Pour Silvio Berlusconi, Vladimir Poutine a été « poussé » à envahir l’Ukraine

« [Vladimir] Poutine s’est retrouvé dans une situation vraiment difficile et dramatique », a expliqué jeudi soir à la télévision publique Rai Silvio Berlusconi, le patron de Forza Italia (droite), qui se présente dimanche aux législatives dans une coalition avec deux partis d’extrême droite, Fratelli d’Italia, de Giorgia Meloni, et la Ligue, de Matteo Salvini. Ces trois formations devraient remporter les élections, selon les sondages.

« Une mission des deux républiques prorusses du Donbass est allée à Moscou, a parlé avec tout le monde, les radios, la presse, la télévision, avec les gens du parti [de Vladimir Poutine], les ministres du parti, et puis est allée le voir en délégation pour lui dire : “Zelensky a intensifié les attaques des forces ukrainiennes contre nos forces sur nos frontières. Nous sommes maintenant à 16 000 morts. S’il vous plaît, défendez-nous, parce que si vous ne le faites pas, nous ne savons pas ce qui va se passer” », a-t-il développé.

Selon lui, Vladimir Poutine a ensuite été « poussé par la population russe, par son parti, par ses ministres, à engager cette “opération spéciale”, c’est comme ça qu’elle a été appelée au départ, selon laquelle les troupes russes devaient entrer et en une semaine rallier Kiev, remplacer le gouvernement Zelensky par un gouvernement de personnes décentes et en une semaine repartir ».

Ses propos ont déclenché un tollé, et Silvio Berlusconi a estimé vendredi qu’ils avaient été « simplifiés », évoquant une guerre « injustifiable ». « Nous sommes et serons toujours du côté de l’Europe, des Etats-Unis, de l’Occident, de l’Alliance atlantique », a-t-il assuré sur Instagram.

Le chef du Parti démocrate, Enrico Letta, donné en deuxième position aux législatives derrière Giorgia Meloni, a fustigé des « déclarations scandaleuses et gravissimes ». Sur Twitter, Pieyre-Alexandre Anglade, président de la commission des affaires européennes de l’Assemblée nationale en France, a accusé Silvio Berlusconi, Giorgia Meloni et Matteo Salvini d’être « les marionnettes de Poutine ». « Les conséquences des élections de ce dimanche en Italie dépasseront les frontières de la Péninsule. C’est l’unité de l’Europe face à la Russie qui se joue aussi », a-t-il estimé.

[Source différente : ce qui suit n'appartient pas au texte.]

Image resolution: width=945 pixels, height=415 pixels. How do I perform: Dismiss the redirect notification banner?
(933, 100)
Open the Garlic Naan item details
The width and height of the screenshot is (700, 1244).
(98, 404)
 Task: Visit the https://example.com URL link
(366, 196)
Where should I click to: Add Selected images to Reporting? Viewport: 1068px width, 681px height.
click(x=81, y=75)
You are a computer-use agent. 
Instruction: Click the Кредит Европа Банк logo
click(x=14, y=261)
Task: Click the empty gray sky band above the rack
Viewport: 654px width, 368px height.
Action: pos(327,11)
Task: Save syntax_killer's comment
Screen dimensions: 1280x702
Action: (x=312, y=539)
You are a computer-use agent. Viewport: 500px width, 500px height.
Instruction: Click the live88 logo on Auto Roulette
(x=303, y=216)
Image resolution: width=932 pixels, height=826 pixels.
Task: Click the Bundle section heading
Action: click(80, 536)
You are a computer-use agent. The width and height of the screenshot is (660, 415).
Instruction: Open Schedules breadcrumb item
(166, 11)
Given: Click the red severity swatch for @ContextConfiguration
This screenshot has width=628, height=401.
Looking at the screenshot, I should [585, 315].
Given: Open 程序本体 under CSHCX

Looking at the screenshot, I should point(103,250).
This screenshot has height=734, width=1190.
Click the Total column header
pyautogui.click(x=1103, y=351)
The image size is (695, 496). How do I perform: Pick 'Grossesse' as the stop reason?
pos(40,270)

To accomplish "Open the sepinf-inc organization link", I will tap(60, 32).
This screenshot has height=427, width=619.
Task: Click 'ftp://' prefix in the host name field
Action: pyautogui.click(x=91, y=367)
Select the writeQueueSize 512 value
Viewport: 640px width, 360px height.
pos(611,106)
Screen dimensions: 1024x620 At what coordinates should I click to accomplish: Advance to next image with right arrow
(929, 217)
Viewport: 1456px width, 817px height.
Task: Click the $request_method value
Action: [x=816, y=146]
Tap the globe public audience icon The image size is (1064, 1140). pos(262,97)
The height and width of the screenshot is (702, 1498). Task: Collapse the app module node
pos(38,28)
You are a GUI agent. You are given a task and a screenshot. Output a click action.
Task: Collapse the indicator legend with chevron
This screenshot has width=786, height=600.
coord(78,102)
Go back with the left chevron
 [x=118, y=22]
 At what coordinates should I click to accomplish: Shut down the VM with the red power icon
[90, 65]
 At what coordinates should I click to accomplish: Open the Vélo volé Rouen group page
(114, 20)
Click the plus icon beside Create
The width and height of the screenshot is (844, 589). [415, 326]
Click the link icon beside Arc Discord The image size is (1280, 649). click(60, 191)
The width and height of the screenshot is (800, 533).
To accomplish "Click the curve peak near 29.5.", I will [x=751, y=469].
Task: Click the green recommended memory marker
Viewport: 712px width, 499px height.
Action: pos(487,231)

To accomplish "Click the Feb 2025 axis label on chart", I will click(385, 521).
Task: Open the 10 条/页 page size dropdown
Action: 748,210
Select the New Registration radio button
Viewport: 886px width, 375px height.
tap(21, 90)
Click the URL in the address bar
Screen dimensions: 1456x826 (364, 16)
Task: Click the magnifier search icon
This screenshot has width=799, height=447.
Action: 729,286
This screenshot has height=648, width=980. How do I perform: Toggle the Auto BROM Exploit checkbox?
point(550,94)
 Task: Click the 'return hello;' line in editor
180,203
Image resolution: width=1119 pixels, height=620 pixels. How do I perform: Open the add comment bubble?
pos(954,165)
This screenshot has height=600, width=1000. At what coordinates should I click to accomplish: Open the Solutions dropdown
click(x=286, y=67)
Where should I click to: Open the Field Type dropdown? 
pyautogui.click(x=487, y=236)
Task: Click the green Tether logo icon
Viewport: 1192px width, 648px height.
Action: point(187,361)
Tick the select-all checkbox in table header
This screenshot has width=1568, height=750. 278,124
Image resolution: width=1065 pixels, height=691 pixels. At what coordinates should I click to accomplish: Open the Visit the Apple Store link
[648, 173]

Pour la vice-présidente du Parlement européen, l’Italienne Pina Picierno (Parti démocrate), Silvio Berlusconi « jette le masque atlantiste et européen et montre le vrai visage de la droite italienne : ennemie de la liberté, amie des autocrates ». L’eurodéputée socialiste espagnole Iratxe Garcia Perez a de son côté dénoncé « des propos choquants ».